=== DATA RECORDS ===

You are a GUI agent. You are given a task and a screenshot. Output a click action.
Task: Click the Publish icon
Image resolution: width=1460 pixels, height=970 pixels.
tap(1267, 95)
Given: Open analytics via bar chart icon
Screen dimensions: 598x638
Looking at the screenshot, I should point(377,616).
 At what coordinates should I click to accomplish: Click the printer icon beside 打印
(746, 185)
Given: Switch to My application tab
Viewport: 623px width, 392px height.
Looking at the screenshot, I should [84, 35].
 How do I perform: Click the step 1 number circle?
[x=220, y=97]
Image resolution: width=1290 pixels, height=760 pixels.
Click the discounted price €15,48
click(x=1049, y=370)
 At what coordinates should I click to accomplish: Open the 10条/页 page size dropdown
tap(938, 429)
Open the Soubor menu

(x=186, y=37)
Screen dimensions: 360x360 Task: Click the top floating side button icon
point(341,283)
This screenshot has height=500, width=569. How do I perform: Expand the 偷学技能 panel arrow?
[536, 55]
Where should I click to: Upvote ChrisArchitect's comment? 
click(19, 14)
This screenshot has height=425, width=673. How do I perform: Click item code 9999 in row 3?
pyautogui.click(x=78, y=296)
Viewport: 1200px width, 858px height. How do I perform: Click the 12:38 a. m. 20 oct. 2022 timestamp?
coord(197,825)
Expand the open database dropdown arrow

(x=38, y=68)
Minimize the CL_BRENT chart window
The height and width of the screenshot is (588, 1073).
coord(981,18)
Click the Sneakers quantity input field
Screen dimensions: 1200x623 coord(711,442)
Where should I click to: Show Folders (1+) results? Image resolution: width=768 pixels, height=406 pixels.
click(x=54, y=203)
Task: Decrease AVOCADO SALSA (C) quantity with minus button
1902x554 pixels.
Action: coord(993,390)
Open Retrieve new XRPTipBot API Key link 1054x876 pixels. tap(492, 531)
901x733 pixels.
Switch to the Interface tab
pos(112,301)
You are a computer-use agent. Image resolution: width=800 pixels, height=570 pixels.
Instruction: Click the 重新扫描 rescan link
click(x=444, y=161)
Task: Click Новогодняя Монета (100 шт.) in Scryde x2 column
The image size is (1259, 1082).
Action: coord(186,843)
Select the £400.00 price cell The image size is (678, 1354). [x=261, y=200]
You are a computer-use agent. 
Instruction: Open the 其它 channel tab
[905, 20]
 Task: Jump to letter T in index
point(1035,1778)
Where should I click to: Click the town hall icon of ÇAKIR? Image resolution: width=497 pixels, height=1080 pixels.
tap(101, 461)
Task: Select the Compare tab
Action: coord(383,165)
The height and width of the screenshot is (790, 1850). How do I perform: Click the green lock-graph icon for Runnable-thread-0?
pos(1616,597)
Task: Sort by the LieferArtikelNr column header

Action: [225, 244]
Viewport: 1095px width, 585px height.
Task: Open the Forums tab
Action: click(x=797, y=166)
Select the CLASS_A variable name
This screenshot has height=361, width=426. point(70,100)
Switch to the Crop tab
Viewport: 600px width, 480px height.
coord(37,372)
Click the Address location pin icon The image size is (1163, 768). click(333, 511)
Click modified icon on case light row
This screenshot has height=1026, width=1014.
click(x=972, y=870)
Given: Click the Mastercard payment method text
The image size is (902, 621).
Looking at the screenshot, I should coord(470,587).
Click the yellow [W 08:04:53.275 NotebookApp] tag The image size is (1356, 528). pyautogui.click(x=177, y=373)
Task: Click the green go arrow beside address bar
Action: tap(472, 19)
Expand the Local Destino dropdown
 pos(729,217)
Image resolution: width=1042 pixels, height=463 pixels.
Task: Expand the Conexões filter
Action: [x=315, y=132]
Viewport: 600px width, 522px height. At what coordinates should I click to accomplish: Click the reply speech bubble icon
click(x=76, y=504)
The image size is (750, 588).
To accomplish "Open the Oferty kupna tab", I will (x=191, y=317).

===

### [PROBLEM STATEMENT]
Make a copy of each line in the records that has the word "agent".

### [SOLUTION FOR THIS PROBLEM]
You are a GUI agent. You are given a task and a screenshot. Output a click action.
You are a computer-use agent. Image resolution: width=800 pixels, height=570 pixels.
You are a computer-use agent. 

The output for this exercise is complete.